#### EXERCISE BRIEF
Narrow the data below down to the lines containing "will".

(Stored data)
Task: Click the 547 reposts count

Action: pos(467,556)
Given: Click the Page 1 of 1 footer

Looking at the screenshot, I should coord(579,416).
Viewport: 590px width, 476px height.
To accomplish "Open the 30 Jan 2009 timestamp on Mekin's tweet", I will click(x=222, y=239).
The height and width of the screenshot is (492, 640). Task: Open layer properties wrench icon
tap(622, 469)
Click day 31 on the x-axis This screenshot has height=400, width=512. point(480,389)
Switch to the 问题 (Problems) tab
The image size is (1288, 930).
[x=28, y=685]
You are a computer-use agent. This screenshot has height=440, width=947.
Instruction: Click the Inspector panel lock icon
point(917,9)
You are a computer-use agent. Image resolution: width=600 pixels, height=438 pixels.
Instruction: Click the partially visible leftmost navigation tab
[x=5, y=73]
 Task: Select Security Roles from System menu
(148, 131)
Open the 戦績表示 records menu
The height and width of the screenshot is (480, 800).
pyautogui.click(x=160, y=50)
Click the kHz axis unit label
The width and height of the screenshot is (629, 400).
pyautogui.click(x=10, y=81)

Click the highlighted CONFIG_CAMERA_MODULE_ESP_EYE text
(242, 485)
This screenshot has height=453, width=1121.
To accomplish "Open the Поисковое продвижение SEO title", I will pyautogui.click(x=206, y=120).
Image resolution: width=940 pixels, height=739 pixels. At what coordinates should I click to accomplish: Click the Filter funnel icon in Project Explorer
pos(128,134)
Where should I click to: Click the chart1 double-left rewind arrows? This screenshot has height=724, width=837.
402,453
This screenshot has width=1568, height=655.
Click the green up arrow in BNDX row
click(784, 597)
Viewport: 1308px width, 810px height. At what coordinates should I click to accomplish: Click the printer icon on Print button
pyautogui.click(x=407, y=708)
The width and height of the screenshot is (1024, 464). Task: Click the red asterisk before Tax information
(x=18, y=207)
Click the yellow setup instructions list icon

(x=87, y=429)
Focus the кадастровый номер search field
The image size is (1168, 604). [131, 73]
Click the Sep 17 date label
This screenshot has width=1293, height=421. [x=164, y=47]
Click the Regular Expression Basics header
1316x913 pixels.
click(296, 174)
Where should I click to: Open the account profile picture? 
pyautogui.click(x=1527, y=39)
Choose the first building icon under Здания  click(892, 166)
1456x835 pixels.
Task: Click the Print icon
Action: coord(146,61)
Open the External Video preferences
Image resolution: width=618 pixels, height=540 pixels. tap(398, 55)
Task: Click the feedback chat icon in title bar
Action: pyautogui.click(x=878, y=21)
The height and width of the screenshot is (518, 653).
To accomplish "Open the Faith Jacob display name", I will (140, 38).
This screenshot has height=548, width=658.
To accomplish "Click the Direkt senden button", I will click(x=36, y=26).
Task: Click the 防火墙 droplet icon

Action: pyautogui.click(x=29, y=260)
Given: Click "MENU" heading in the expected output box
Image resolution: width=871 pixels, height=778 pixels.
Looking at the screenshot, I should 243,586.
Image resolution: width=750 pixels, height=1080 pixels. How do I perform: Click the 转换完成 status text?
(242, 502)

#### ANSWER TO THIS TASK
To accomplish "Open the 30 Jan 2009 timestamp on Mekin's tweet", I will click(x=222, y=239).
To accomplish "Open the Поисковое продвижение SEO title", I will pyautogui.click(x=206, y=120).
To accomplish "Open the Faith Jacob display name", I will (140, 38).
To accomplish "Click the Direkt senden button", I will click(x=36, y=26).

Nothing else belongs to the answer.